The nation’s apartment market saw a reversal in rent growth trends in 3rd quarter 2018, as previously slowing price positioning suddenly rose again. While nearly all top 50 markets picked up some momentum in recent months, a handful progressed at an especially solid pace, according to RealPage, the leading global provider of software and data analytics to the real estate industry.

U.S. apartment rental rates climbed 3.0% year-over-year as of 3rd quarter, notably above the 2.5% increase from 2nd quarter. This was the first time in roughly four years that rent growth momentum took such a significant upward turn of 50 basis points (bps) or more.

In Phoenix, there was 6.3% rent growth year-over year in the 3rd quarter 2018.

Among the nation’s 50 largest markets, Austin logged the most improvement recently, with rental rates going from essentially flat in 2nd quarter to growth of 2.6% in 3rd quarter – an increase of 200 bps. In fact, this was Austin’s heartiest price increase in two years, following a period of rent growth draught that lasted for five consecutive quarters. All product classes logged positive momentum in recent months, though the Class B and C units recorded more significant boosts after several quarters of flat prices or rent cuts.

Most submarkets across Austin also logged at least some progress, though Northwest Austin and Pflugerville made the greatest headway, after recording some of the market’s steepest rent cuts in 2nd quarter. Meanwhile, Austin’s urban core, which is already very expensive compared to the suburban submarkets, is back to being the Texas capital’s rent growth leader, with a year-over-year hike of 5.1%, though that growth is only marginally above the increase logged in downtown in mid-2018.

Meanwhile, Phoenix rents climbed 6.3% year-over-year, following a more moderate increase of 4.8% in 2nd quarter. This annual performance ranked third best among the nation’s largest markets and came in well ahead of the 4% average price increase Phoenix has seen throughout the current economic cycle. All product lines recorded notable upturns between mid- and fall 2018 performances. But the standout was the Class A stock, which built upon the already strong price increases this product line has seen recently, despite record competition levels. Submarkets where rent growth jumped significantly in 3rd quarter included East Mesa, South Phoenix and Deer Valley.

 

San Jose went from rent growth of 3.9% in 2nd quarter to an increase of 4.9% in 3rd quarter. This was the market’s strongest annual rent hike since early 2016, before pricing power all but disappeared for a few years.
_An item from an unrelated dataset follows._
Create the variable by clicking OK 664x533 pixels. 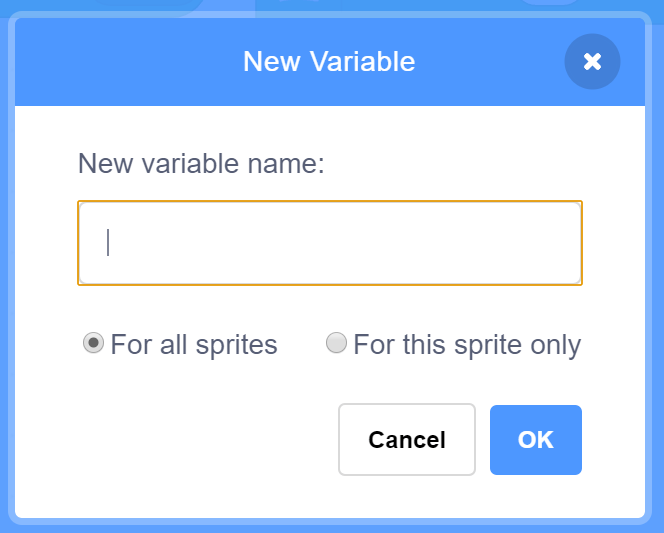(535, 440)
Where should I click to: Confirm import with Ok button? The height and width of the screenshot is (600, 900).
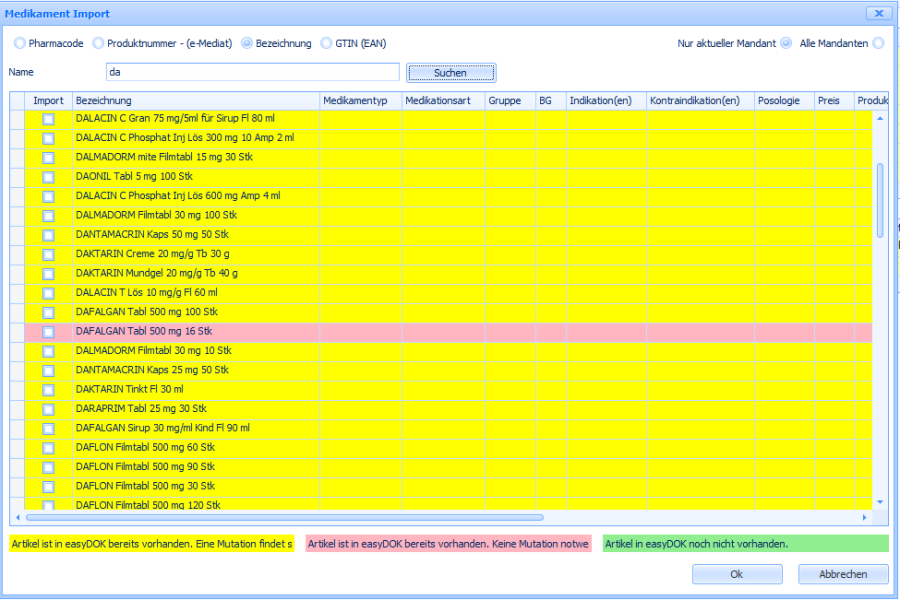pyautogui.click(x=737, y=574)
The 3rd quarter showing also ranked San Jose at #5 for annual rent growth among the nation’s 50 largest markets. While the Class A stock in San Jose – some of the most expensive product in the country – saw rent growth soften recently, the Class B and C units logged considerable upward momentum.

North San Jose/Milpitas and East San Jose were the San Jose submarkets that logged the biggest upturn in rents in recent months. While Class C stock was the clear winner in these neighborhoods, Class A product also saw a notable upturn in North San Jose/Milpitas, where both apartment supply and demand have been considerable during the current cycle.
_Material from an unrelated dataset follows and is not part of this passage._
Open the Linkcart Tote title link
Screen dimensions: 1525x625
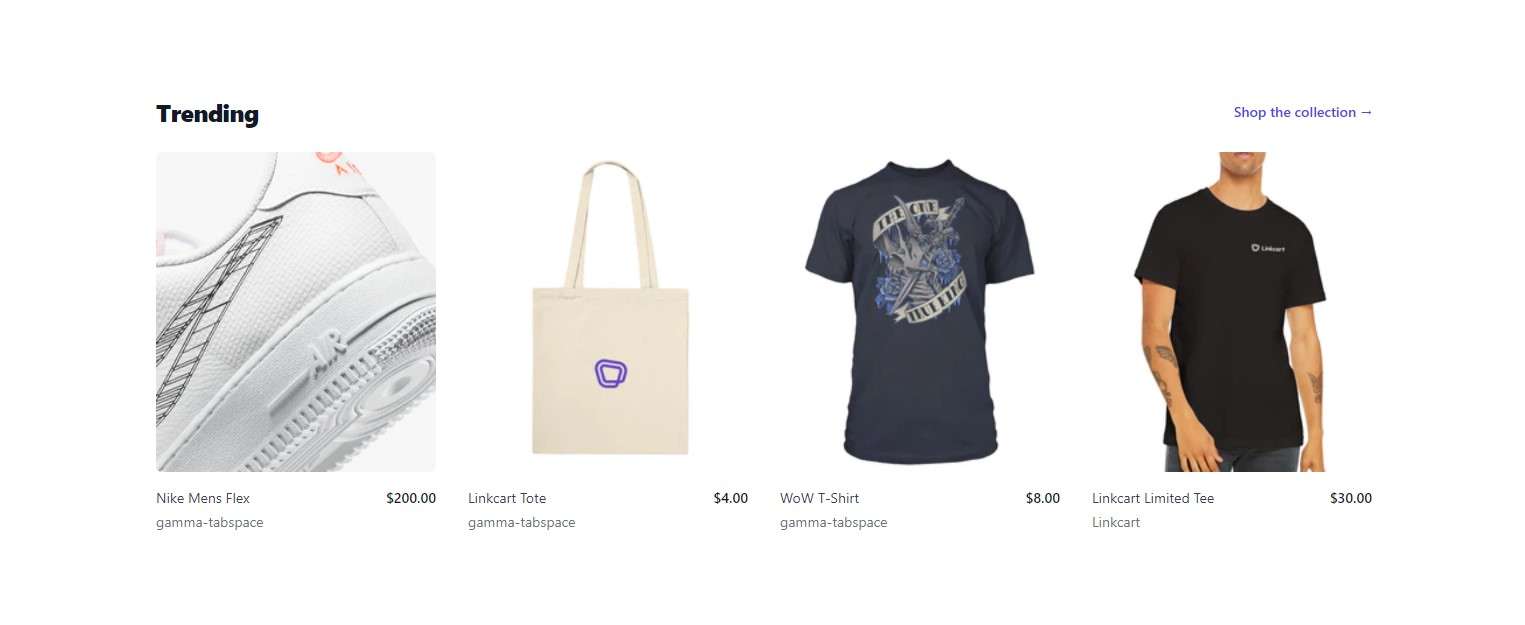(x=507, y=498)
After registering an essentially flat rent performance in 2nd quarter, Chicago made notable improvement in 3rd quarter, with annual price growth swelling to 1.3% – an increase of 100 bps. While this remains one of the poorest year-over-year showings among the top 50 markets, the new progress marks a hopeful change following eight consecutive quarters of price softening in Chicago.
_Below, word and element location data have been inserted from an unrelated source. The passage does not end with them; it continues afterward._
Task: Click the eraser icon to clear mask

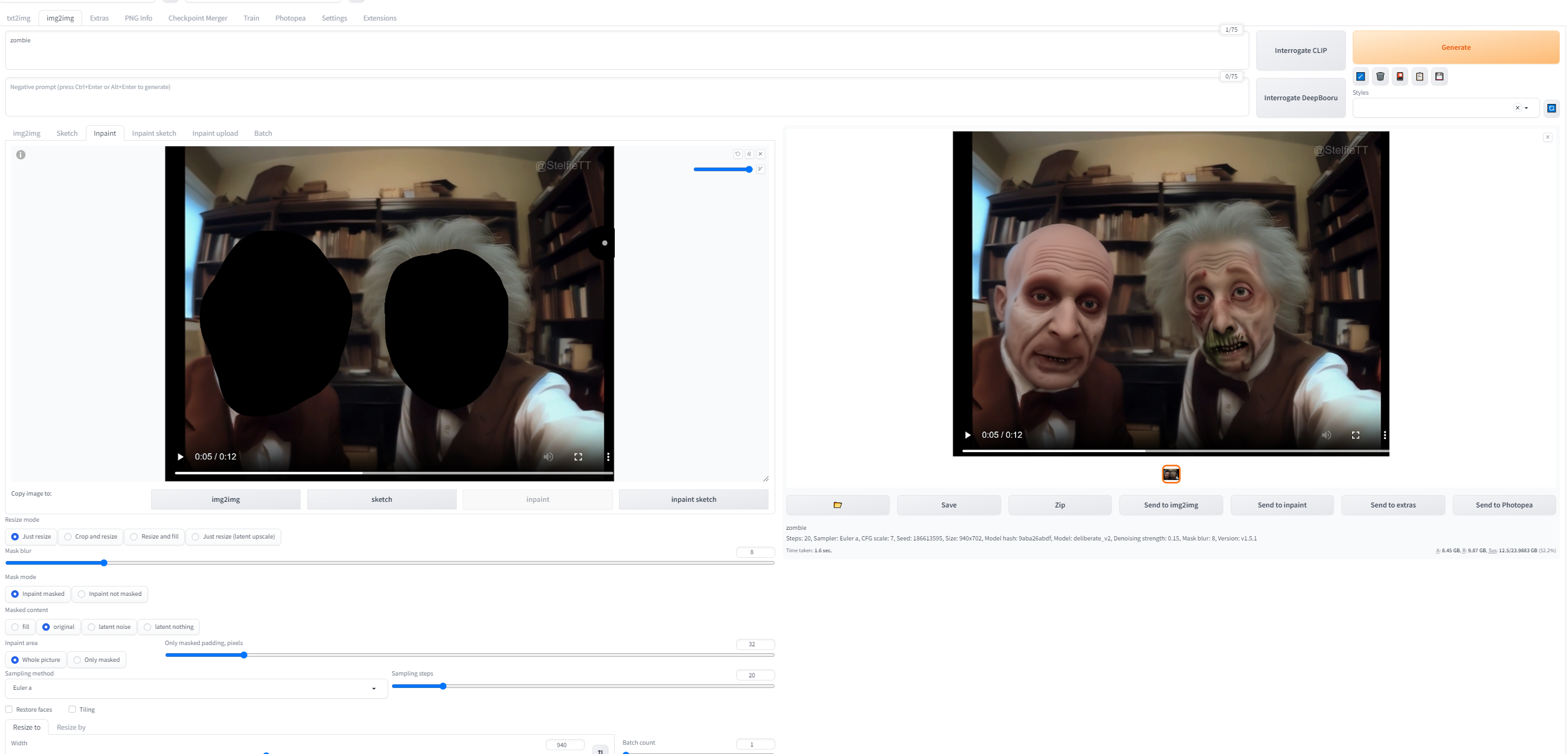Action: tap(749, 154)
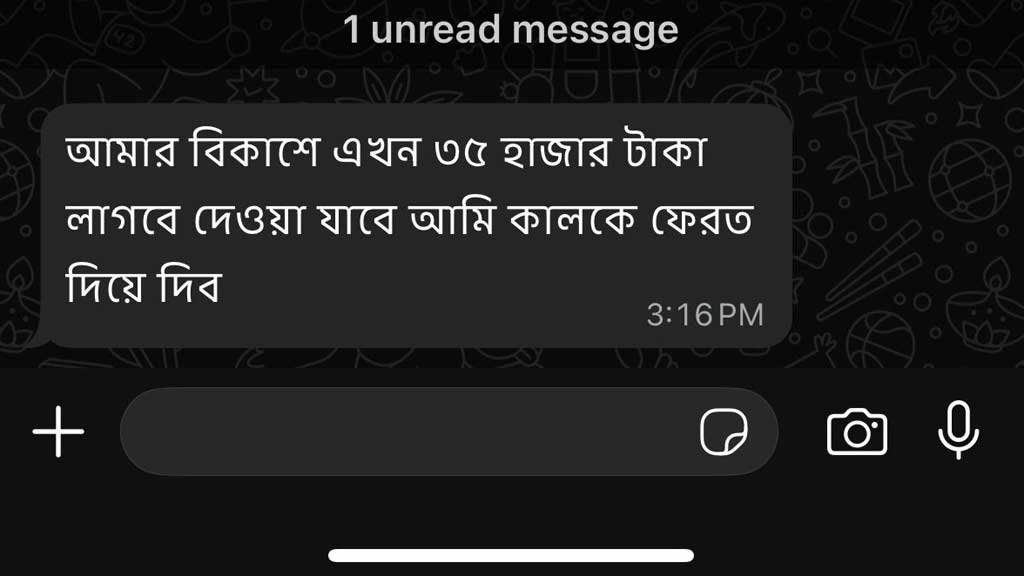The width and height of the screenshot is (1024, 576).
Task: Open the attachment menu with plus icon
Action: coord(58,431)
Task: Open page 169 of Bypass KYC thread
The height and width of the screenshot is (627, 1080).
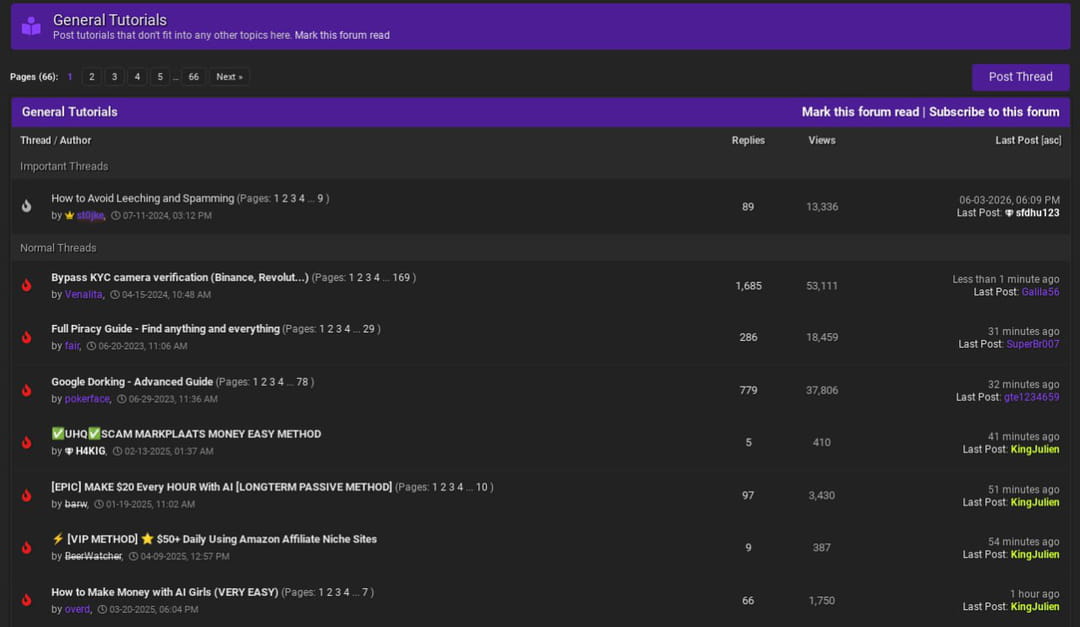Action: pos(401,277)
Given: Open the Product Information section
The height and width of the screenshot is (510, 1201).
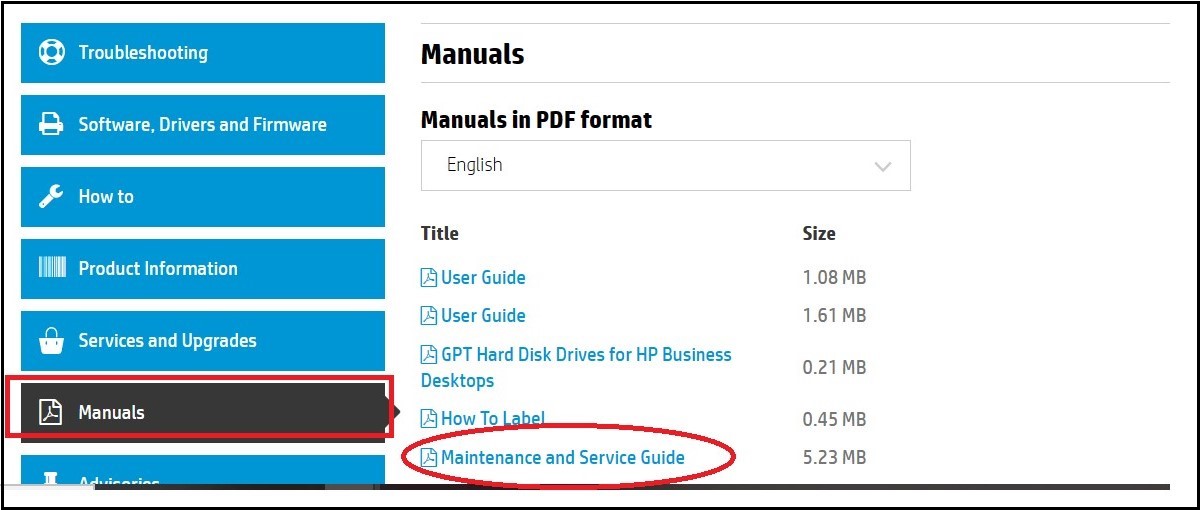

All product segments in the Windy City recorded price bumps in 3rd quarter, but the Class A stock saw the most impressive movement, especially in Bronzeville/Hyde Park/South Shore, Streeterville/River North and The Loop, which were also the submarket-level leaders for rent growth upturns. This is quite a change for Chicago’s Class A product line, which had been struggling in the face of big supply volumes in the past year or so.

Annual rent growth in Washington, DC was at 1.1% in 2nd quarter but climbed to 2% in 3rd quarter. It’s been more than two years since price increases here hit the 2% mark. Still, like Chicago, Washington, DC’s year-over-year showing remains near the bottom of the performance spectrum across the 50 largest metros. Additionally, when looking at the U.S. capital’s pricing performance during the current economic cycle, the market has registered one of the slowest growth rates in the nation.

The upturn in rent growth between 2nd quarter and 3rd quarter was relatively balanced across all product classes in DC, but the Class A stock, which has faced stiff competition recently, has made the most improvement over the past few years. Loudoun County, Suitland/District Heights/Capitol Heights and Central DC made the most progress between 2nd quarter and 3rd quarter. In Loudoun County and Central DC, rents went from essentially flat or falling at mid-year to moderate upturns by fall 2018. In Suitland/District Heights/Capitol Heights, however the mid-year performance was already strong, but got even stronger in the past few months. Year-over-year rent change was at 6% in 3rd quarter in this neighborhood, the best rate seen across Washington, DC.